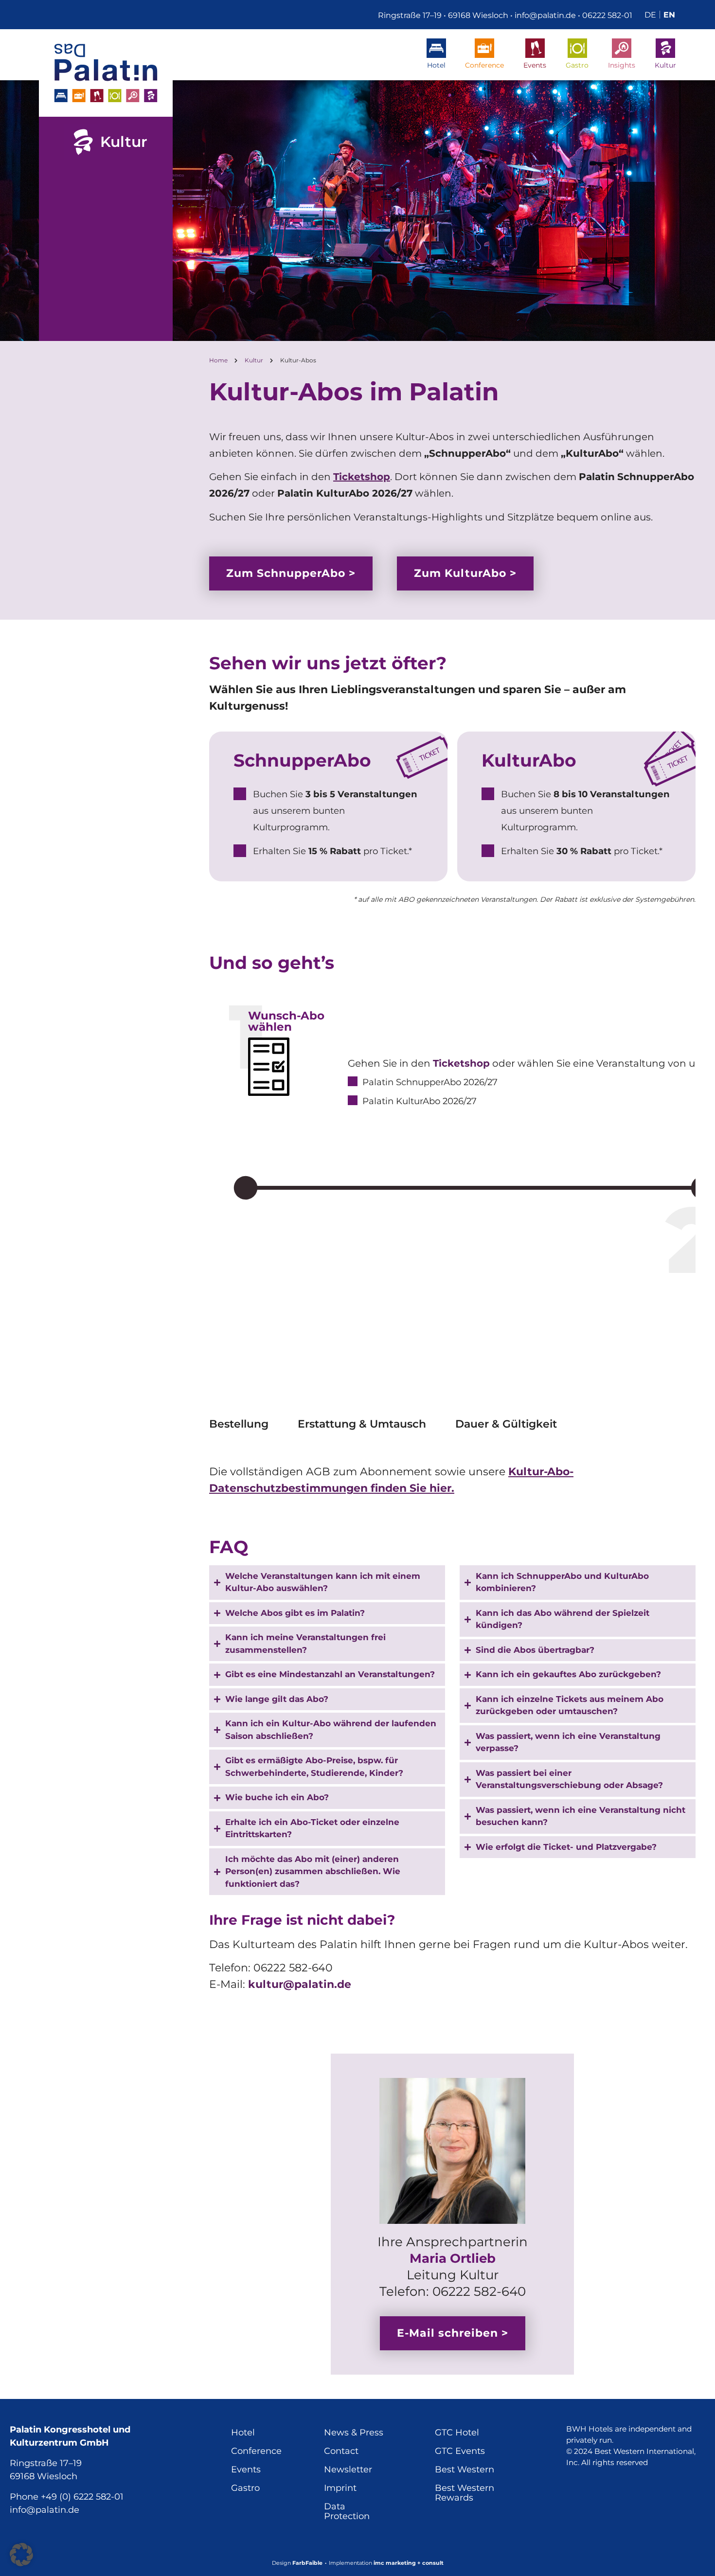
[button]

* * *

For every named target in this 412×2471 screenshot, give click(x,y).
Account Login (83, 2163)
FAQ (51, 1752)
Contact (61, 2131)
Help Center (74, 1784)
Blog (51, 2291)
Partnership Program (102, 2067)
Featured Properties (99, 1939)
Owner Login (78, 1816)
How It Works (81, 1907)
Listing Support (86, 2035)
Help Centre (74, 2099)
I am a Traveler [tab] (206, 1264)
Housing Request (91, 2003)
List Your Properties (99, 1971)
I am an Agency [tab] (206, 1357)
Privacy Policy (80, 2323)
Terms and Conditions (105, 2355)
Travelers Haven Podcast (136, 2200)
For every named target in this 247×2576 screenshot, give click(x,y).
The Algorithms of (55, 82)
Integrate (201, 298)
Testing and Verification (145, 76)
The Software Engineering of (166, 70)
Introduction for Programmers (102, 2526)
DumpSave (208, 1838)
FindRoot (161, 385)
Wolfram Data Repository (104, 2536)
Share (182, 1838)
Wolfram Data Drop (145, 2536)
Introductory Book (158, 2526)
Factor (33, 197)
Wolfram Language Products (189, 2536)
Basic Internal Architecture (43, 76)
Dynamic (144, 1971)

(WORK REQUIRED)
Within the material above, copy exactly the lines from the line that holds "DumpSave (208, 1838)" up to and including the line that holds "Dynamic (144, 1971)".

(RESPONSE AREA)
DumpSave (208, 1838)
FindRoot (161, 385)
Wolfram Data Repository (104, 2536)
Share (182, 1838)
Wolfram Data Drop (145, 2536)
Introductory Book (158, 2526)
Factor (33, 197)
Wolfram Language Products (189, 2536)
Basic Internal Architecture (43, 76)
Dynamic (144, 1971)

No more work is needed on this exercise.